Stored items:
________________________________________
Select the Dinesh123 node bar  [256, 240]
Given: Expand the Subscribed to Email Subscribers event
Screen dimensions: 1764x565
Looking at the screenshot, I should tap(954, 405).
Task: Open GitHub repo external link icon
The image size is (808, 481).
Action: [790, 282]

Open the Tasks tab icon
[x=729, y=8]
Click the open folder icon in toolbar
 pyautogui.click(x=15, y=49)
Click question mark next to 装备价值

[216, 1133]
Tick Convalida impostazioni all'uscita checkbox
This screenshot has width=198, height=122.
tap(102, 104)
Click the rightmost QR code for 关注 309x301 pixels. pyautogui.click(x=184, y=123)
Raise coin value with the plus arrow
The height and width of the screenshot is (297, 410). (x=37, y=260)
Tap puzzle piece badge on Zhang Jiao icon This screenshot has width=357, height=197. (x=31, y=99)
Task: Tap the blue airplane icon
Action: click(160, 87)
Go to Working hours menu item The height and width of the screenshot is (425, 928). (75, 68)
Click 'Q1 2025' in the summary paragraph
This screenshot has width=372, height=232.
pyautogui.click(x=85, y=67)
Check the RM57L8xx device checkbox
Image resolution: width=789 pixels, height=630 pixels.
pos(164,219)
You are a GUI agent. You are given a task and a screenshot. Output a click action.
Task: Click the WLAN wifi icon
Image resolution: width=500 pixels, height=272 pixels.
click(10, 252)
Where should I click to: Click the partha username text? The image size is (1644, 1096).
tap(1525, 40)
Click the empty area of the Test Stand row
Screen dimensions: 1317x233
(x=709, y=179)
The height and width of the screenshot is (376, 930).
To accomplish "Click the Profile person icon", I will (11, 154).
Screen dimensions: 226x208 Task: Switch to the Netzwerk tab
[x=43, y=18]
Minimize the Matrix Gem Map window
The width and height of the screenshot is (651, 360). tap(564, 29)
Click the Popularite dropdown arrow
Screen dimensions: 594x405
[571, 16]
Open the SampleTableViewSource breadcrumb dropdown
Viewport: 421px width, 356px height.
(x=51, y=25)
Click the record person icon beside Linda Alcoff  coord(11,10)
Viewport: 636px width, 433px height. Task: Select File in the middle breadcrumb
________________________________________
• What you need to do: Reproduce all the data exactly. Include every line.

• The answer:
Select the Dinesh123 node bar  [256, 240]
Given: Expand the Subscribed to Email Subscribers event
Screen dimensions: 1764x565
Looking at the screenshot, I should tap(954, 405).
Task: Open GitHub repo external link icon
The image size is (808, 481).
Action: [790, 282]

Open the Tasks tab icon
[x=729, y=8]
Click the open folder icon in toolbar
 pyautogui.click(x=15, y=49)
Click question mark next to 装备价值

[216, 1133]
Tick Convalida impostazioni all'uscita checkbox
This screenshot has width=198, height=122.
tap(102, 104)
Click the rightmost QR code for 关注 309x301 pixels. pyautogui.click(x=184, y=123)
Raise coin value with the plus arrow
The height and width of the screenshot is (297, 410). (x=37, y=260)
Tap puzzle piece badge on Zhang Jiao icon This screenshot has width=357, height=197. (x=31, y=99)
Task: Tap the blue airplane icon
Action: click(160, 87)
Go to Working hours menu item The height and width of the screenshot is (425, 928). (75, 68)
Click 'Q1 2025' in the summary paragraph
This screenshot has width=372, height=232.
pyautogui.click(x=85, y=67)
Check the RM57L8xx device checkbox
Image resolution: width=789 pixels, height=630 pixels.
pos(164,219)
You are a GUI agent. You are given a task and a screenshot. Output a click action.
Task: Click the WLAN wifi icon
Image resolution: width=500 pixels, height=272 pixels.
click(10, 252)
Where should I click to: Click the partha username text? The image size is (1644, 1096).
tap(1525, 40)
Click the empty area of the Test Stand row
Screen dimensions: 1317x233
(x=709, y=179)
The height and width of the screenshot is (376, 930).
To accomplish "Click the Profile person icon", I will (11, 154).
Screen dimensions: 226x208 Task: Switch to the Netzwerk tab
[x=43, y=18]
Minimize the Matrix Gem Map window
The width and height of the screenshot is (651, 360). tap(564, 29)
Click the Popularite dropdown arrow
Screen dimensions: 594x405
[571, 16]
Open the SampleTableViewSource breadcrumb dropdown
Viewport: 421px width, 356px height.
(x=51, y=25)
Click the record person icon beside Linda Alcoff  coord(11,10)
Viewport: 636px width, 433px height. Task: Select File in the middle breadcrumb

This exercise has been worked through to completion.